1 Ağu 2009

Evvel Zaman Olur Ki...

Bu yazımın konusu; bendenizin ikamet sebebiyle her günümü, diğer arkadaşlarımızın ise haftanın en az 2-3 gününü geçirdiği; Bebek semti. Ancak meraklanmayın, zira anlatacaklarım güncel Bebek ile ilgili değil, daha çok tarihçesiyle ilgili...

Evliya Çelebi'nin günümüze kadar gelen anlatımlarına göre Fatih Sultan Mehmet, Rumeli Hisarı'nın yapımı ve kuşatması sırasında bölgede karşılaşılabilecek tehditlere karşı, bölge güvenliğini sağlayabilecek asıl adı Mustafa Çavuş olan bölükbaşıyı yani nam-ı diğer Bebek Çelebi'yi buraya göndermiş. Bu heybetli adam bölge korumasını sağlarken vefat ettiği zamanda lakabının buraya yadigar kalmasını sağlayacak kadar da bölgeye hizmet etmiş.
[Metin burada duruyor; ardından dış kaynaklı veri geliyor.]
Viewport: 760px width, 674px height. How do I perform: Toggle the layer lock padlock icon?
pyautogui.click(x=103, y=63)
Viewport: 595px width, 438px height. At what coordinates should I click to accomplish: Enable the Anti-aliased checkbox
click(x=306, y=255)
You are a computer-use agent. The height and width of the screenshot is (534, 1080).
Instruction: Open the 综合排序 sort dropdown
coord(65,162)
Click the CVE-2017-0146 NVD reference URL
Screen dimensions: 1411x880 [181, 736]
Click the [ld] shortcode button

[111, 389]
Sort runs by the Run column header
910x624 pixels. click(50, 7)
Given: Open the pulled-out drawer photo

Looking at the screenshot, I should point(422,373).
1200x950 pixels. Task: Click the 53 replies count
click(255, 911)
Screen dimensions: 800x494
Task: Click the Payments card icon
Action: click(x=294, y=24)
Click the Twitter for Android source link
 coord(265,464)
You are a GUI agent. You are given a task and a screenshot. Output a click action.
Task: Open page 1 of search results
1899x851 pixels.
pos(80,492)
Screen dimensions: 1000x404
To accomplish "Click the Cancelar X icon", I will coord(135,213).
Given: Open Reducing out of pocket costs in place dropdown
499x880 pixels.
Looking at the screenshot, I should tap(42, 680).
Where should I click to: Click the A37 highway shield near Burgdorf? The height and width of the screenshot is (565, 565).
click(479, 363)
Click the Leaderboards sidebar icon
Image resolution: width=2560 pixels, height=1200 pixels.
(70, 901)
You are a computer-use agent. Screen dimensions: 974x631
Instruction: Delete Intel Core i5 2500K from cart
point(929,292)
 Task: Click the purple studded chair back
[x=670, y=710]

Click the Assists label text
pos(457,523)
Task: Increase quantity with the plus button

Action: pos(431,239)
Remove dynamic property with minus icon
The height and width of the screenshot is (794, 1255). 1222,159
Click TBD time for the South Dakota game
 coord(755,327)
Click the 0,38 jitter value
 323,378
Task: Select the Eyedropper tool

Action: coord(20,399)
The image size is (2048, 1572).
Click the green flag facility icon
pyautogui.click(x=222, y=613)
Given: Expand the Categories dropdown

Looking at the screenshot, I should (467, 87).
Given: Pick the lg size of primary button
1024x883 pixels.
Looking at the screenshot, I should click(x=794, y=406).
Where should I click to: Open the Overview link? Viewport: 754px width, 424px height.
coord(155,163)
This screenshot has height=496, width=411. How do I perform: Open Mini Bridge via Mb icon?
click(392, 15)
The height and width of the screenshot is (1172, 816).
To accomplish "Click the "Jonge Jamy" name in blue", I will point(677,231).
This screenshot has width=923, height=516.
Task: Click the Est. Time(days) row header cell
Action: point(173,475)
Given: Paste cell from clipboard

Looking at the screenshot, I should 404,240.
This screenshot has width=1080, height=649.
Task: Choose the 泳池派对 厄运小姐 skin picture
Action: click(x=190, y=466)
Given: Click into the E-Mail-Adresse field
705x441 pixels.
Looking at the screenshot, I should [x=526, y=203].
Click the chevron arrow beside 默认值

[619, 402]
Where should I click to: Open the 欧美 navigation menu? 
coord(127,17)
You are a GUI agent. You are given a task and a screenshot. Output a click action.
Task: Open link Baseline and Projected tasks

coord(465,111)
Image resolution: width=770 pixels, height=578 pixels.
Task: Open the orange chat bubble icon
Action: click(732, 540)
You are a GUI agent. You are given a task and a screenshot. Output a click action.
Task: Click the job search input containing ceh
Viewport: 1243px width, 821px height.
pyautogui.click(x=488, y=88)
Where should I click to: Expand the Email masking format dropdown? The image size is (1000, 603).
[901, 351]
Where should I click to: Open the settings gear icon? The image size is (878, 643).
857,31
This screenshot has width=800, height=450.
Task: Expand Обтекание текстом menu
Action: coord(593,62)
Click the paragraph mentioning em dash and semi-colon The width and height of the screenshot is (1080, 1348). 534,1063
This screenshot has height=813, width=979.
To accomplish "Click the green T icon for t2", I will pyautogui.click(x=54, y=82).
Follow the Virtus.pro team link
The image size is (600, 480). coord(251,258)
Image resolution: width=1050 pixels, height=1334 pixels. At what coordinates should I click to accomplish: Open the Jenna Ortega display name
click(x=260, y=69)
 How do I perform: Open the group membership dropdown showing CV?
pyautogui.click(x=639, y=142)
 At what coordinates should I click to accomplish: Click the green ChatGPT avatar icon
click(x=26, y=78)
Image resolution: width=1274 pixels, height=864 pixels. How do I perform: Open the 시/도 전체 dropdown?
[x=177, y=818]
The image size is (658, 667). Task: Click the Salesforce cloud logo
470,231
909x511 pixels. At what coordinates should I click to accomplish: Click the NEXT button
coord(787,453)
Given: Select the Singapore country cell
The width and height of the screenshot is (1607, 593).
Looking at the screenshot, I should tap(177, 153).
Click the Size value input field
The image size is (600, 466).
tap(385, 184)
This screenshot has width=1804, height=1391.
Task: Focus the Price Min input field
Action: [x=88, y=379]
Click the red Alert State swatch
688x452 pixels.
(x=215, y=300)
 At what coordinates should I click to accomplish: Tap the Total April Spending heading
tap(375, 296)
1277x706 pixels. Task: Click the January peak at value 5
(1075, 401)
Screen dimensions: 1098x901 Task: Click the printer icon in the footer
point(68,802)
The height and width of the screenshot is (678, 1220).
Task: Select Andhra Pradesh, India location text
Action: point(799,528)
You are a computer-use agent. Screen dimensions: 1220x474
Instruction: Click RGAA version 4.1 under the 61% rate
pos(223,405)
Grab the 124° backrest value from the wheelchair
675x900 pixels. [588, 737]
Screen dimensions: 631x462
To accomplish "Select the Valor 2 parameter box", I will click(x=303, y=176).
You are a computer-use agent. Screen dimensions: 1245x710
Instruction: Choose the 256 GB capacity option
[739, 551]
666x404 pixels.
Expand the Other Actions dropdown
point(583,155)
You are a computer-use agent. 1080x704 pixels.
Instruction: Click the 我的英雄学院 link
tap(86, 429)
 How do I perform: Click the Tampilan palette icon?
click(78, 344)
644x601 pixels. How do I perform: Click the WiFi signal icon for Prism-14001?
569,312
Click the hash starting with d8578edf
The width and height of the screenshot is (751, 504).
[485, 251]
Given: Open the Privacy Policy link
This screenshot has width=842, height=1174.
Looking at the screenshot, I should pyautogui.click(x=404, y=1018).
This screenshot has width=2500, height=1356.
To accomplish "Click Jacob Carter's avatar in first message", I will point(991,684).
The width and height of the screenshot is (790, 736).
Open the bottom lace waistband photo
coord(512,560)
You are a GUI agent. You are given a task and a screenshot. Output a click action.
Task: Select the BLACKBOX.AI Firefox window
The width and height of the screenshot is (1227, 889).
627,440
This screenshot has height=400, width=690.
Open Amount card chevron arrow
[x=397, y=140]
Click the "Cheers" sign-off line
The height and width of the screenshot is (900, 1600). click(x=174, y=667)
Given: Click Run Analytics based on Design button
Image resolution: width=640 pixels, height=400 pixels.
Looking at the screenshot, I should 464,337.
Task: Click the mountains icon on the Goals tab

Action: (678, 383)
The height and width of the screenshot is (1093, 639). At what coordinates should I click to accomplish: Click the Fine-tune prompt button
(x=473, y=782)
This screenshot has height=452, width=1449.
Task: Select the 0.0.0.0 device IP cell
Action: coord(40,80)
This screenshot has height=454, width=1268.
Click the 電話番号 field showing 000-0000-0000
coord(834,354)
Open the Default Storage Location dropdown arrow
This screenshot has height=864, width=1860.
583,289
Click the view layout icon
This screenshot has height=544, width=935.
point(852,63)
Bebek'in en sembolik yapısı olan Bebek Camii; 18. yüzyılın başlarında III. Ahmet'in Sadrazamı Nevşehirli Damat İbrahim Paşa tarafından Hümayunabad Kasrı yanına III.Ahmet adına yapılmış, ancak zamanla hasar gördüğü için zamanın Efkaf Nazırı Mustafa Hayri Efendi tarafından yıktırılarak, aynı yerinde, evkaf başmimarı Kemalettin Bey'e tekrar yaptırılmıştır.
Bebek'in Arnavutköy istikametinde yer alan ve bugün Mısır Konsolosluğu olarak kullanılan Hıdiv Sarayı da buranın tarihi dokularından bir tanesidir. Tanzimat dönemi isimlerinden vezir Ali Paşa tarafından yapılan yalı, Dönemin Mısır Hıdivi Abbas Hilmi Paşa'nın ölümünden sonra annesi Validepaşa lakaplı Emine Hanım'a kaldı. Emine Hanım da yalıyı tekrar yıkıp yaptırarak vasiyetle Mısır Sefarathanesi olması koşuluyla Mısır Devleti'ne bağışladı .Ve bugün önünden geçtiğimiz Mısır Konsolosluğu yerini almış oldu...
Bebek semtinde iki kilise bulunmaktadır. Biri rum - ortadoks kilisesi diğeri ise Fransız Katolik kilisesidir. Bebek tarihinin, Bizans öncesine kadar dayandığını, yapım tarihleri bilinmeyen ve Aziz Michael ya da Aziz Gabriel için yaptırılan bu iki kiliseden de
anlayabiliriz.
Bebek semti; esasen 4 bölüme ayrılmıştır. Sırasıyla şu şekildedir:

  1. Çamlıbahçe mevkii: Bebek Parkından Arnavutköy istikametinde giderken ileride sağ koldaki benzin istasyonu ve çevresinin bulunduğu bölgedir.
  2. Büyük Bebek: Bebek parkı ile Küçük Bebek Caddesi arasında kalan bölgedir.
  3. Küçük Bebek: Adını Küçük Bebek Caddesinden alır. Cadde dendiğine bakmayın aslında çoğu sokaktan daha bile dardır.
  4. Aşiyan: Küçük Bebek Caddesinden başlayıp Rumeli Hisarı istikametinde, Rumeli Hisarı Kalesinin duvarlarına kadar olan bölgedir. Ayşe Sultan ve Arifi Paşa Koruları, Boğaziçi Üniversitesi ve korusu ile Aşiyan mezarlığı bu bölgededir.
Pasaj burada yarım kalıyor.